30/08/2015
Elas se diferenciam na Fortaleza que se isola do ambiente externo. Estar mais exposto à rua é também aproveitar o contato com as pessoas e conservar hábitos da vizinhança próxima
FOTOS EVILÁZIO BEZERRA
Maria José Aguiar, 59, mora na Praia de Iracema e insiste em manter a casa com muros baixos. O zelo pelo jardim e a decoração do local chamam atenção de quem passa
Urbanices
Sair da sala de estar e já estar em contato com o mundo de fora.
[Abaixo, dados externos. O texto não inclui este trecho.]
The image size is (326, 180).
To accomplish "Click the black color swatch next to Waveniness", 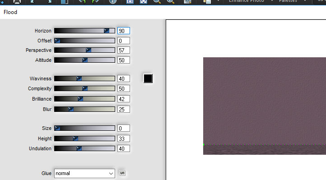I will (148, 78).
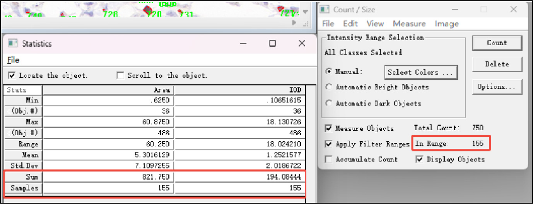
Task: Close the Count / Size window
Action: (514, 9)
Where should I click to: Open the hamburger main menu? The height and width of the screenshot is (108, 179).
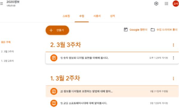1,4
A sensação resta aos moradores de Fortaleza que continuam, por motivos diversos, sem a barreira dos muros altos à frente das casas. Os recantos da Cidade que resistem à elevação dos muros e ao isolamento ainda sentem viva a diversidade da rua. E como espaço de todos, ela traz de tudo. “A gente vê hábitos do tempo dos nossos pais, da vida de antigamente. Vem gente pedir prato de comida, tem a vizinhança com relações mais próximas e que se encontra sempre”, relata Danielle Ferreira, uma das moradoras da rua João Gentil, no Benfica.
Do passado de sentar do lado de fora e ir às portas pedir um utensílio emprestado, pouca coisa mudou no entorno da Praça da Gentilândia. Ali, com mescla de muros altos e baixos, as portas das casas costumam ficar abertas, enquanto os portões da frente se trancam. Na região, os vizinhos têm como hábito se juntar em festinhas na calçada aos domingos e conversar enquanto crianças e animais de estimação saem para brincar. “A gente se conhece, sabe a família de cada casa. Triscou num (dos vizinhos), corre todo mundo”, orgulha-se a funcionária pública Maria Rosemary de Oliveira, 58.
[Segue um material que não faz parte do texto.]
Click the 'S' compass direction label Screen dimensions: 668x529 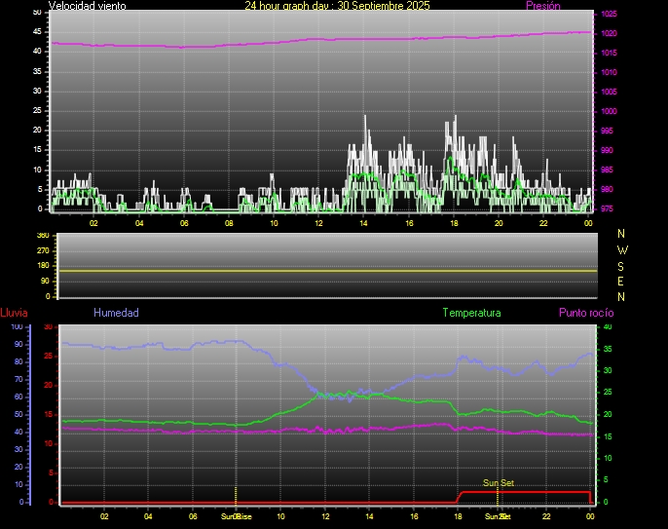tap(622, 265)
Ela mora há mais de 30 anos no imóvel deixado pelos pais na rua Waldery Uchoa. Afirma que a decisão em deixar a casa visível é de realçar a arquitetura do local construído há mais de 70 anos. Seria possível morar em apartamento? A resposta vem com um “Deus me livre!”. A vizinha e amiga Danielle ajuda a explicar: “Eu teria a sensação de estar presa, longe das pessoas”.
Na Praia de Iracema, a casa de Maria José Aguiar, 59, desperta elogios dos conhecidos. Mesmo depois de elevar alguns centímetros do muro e trocar o portão da frente por um maior. Na casa de muro baixo, o zelo pelo jardim e a decoração chamam atenção de quem passa. “Às vezes, param para perguntar se eu vendo jarros”, comenta a enfermeira. Passar a tarde na calçada e ver o movimento da rua era hábito da tia de Maria José, antiga moradora da casa. A sobrinha ficou com outros costumes e se diz mais reclusa. “Conheço as pessoas, mas é aquele hábito de se ver e se cumprimentar. É a correria da gente que trabalha”, justifica.
Conversar com moradores nas casas mais expostas na rua é, inevitavelmente, ouvir as preocupações com a violência urbana. No bairro São João do Tauape, grades e mais uns metros de tijolo não estão nos planos da aposentada Euza Maria Rodrigues, 67. É que, apesar do medo confesso, ela imagina que as mudanças trariam um aspecto de prisão. “Numa casinha pequena, rodear de muro é se sentir sufocado. Acho ela linda como é”, assegura. No cotidiano de portas fechadas, Euza lamenta a sensação de insegurança na rua onde mora há 50 anos.